But all of our worries vanished into the thin air when we saw our first attendee walk in.


Next, we saw a bunch more people walk in and soon we reached a count of 45 attendees with that spirit, we finally kicked off our meetup on gamification.


Gamification-Masterclass-Event

Masterclass on Gamification


The meetup began with Somnath Meher talking about how core gaming behaviour is for humans.


The global gaming market was valued at $222 billion in 2022 and is expected to reach $339.95 billion by 2027.


This itself is way more than other entertainment industries combined (Global Movies Market $95 billion and Global Music Market $28 billion).


After bringing the gamification potential into perspective, Somnath continued to enlighten the audience on various aspects of game mechanics, loop, narrative, motivators and applications.


Let’s understand each, one by one.


How Do Games Work?


Remember the time we used to spend hours playing the Mario game, trying to cross different levels, finding secret tunnels and hidden mushrooms, all to rescue Princess Peach?


Brings back good old childhood memories, doesn’t it? I’m sure it does and if we look closer, we’ll see that the game, like every other, has 3 layers.

  1. Core mechanic

  2. Game loop

  3. Meta Narrative

Now, every game has the first layer, the core mechanic. It makes players do a very specific single thing over and over again.


That mechanic is moulded into a game loop which goes like

  • Making players do a task

  • Rewarding them for doing it

  • Letting them sync what they have gained based on the progress made

  • Then keep repeating it

But the core mechanic lets players engage for a very specific amount of time. It helps get the first level of engagement or interaction (D1 - D3 engagement).


So how to ensure that a player is hooked and sustained in the game? By extending engagement beyond this point using the second layer, the game loop.


It makes sure that a player does a task repeatedly (D7 - D14 retention).

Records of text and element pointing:
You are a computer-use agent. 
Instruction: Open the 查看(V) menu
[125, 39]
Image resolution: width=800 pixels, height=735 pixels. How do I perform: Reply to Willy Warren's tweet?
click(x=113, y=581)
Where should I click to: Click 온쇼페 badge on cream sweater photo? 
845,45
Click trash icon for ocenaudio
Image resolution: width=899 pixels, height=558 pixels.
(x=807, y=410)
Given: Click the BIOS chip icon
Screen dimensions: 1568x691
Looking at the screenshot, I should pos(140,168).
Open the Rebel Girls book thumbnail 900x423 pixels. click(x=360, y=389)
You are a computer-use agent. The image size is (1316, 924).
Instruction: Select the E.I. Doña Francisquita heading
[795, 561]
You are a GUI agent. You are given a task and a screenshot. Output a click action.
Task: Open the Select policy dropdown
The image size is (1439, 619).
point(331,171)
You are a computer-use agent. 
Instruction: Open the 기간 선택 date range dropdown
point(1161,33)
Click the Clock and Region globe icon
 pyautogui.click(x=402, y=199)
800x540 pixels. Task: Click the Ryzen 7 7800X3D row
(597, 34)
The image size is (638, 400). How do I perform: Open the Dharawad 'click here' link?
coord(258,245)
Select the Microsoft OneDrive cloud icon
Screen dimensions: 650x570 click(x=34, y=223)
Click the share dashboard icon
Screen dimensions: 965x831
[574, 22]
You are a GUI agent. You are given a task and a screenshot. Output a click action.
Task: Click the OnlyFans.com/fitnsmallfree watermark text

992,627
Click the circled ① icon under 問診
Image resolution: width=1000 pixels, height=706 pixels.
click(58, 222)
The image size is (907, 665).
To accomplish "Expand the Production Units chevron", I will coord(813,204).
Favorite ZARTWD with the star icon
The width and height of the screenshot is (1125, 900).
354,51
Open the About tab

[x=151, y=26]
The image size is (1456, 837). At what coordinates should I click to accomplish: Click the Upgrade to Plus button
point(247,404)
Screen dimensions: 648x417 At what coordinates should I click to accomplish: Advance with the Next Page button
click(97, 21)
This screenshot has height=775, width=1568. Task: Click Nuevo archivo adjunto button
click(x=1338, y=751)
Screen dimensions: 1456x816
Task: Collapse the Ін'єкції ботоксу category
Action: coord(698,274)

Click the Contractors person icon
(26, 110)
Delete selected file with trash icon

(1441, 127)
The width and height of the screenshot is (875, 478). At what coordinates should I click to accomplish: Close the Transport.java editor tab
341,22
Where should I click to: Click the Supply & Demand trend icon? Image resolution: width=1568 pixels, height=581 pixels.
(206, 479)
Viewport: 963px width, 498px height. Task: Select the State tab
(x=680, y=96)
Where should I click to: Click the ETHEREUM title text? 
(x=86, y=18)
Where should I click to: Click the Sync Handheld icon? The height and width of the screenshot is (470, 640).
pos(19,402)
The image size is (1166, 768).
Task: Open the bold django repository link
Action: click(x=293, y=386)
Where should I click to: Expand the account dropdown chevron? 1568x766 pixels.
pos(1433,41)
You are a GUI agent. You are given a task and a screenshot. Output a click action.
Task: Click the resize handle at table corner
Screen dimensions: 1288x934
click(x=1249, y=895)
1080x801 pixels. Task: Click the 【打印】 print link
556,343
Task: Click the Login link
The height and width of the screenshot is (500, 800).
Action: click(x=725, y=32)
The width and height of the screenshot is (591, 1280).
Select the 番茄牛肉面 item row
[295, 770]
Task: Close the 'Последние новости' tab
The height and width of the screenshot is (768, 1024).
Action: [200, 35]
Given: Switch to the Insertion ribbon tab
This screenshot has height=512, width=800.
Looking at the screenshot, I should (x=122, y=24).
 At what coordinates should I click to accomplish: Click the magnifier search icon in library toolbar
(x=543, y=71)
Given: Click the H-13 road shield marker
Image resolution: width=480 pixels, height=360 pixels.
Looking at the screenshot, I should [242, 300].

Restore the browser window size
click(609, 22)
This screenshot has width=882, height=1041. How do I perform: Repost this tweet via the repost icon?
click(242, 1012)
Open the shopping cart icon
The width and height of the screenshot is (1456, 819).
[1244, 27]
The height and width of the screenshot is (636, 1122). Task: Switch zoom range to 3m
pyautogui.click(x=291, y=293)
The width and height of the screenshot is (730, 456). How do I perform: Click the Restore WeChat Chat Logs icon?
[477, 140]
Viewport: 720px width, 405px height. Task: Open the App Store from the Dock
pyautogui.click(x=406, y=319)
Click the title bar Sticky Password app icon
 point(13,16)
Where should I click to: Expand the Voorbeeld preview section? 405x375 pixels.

Things to do:
(a) In the write-up on the gamification meetup, translate this sentence into Spanish: "The global gaming market was valued at $222 billion in 2022 and is expected to reach $339.95 billion by 2027."
(b) Carry on the write-up on the gamification meetup from its final sentence.

Results of the exercise:
(a) El mercado mundial de los videojuegos se valoró en 222 000 millones de dólares en 2022 y se espera que alcance los 339 950 millones de dólares para 2027.

(b)
The third layer is where the actual design of games comes in which is a meta layer or meta-narrative. This is when you give a player a larger goal to achieve.


In Mario’s case, it’s the princess he has to rescue.


In the case of the Mario game, the core mechanic is running, completing various levels is the game loop and the meta-narrative is rescuing the princess.


Similarly, in the case of the Angry Birds game, players fling to kill pigs (core mechanic).


It becomes interesting because they unlock new levels and collect rewards (core loop) and the meta-narrative is taking revenge on the pigs for eating bird’s eggs which made birds angry in the first place.


Angry-Birds-Game-Narrative

In the case of Candy Crush, players solve a puzzle (core mechanic) and then unlock new levels (core loop) but the meta-narrative is that there’s a saga to complete.


How Do Games Work?


Why do people play games or use a product? It’s because of 4 motivators.


1. Achievement (Gratify): People in a digital platform like to own things such as collections, rewards and upgrades. For example, Fitbit badges.


Fitbit-Minion-Badge-Gamification

2. Social (Validate): People like extrinsic validation that comes via connecting with other people and exchanging information which is the base of social connection. There are 2 kinds of social activity.


a. Competitive: Making people compete with each other. You can have scorecards or leaderboards.

b. Co-operation: PubG uses this where you form teams.


3. Narrative (Excite): This motivator has an element of surprise like choices. Storytelling games like Episode leverage this.


Narrative-Games-Episode

4. Mastery (Evolve): For every task a player does, their level of mastery increases. Skill-based platforms or games are based on this like Chess.


Next, Somnath mapped these motivators to non-gaming environments.


How Non-gaming Environment Can Benefit From Motivators?


Keeping brands like Myntra and Google Pay at the centre, Somnath then drew a circle connecting these motivators to their gamification.

1. Reward System In 2020, Myntra introduced Myntra Move which allowed users to sync their fitness activity to their android device. For this, they introduced a reward system by defining a key task and adding point-based rewards for completing tasks.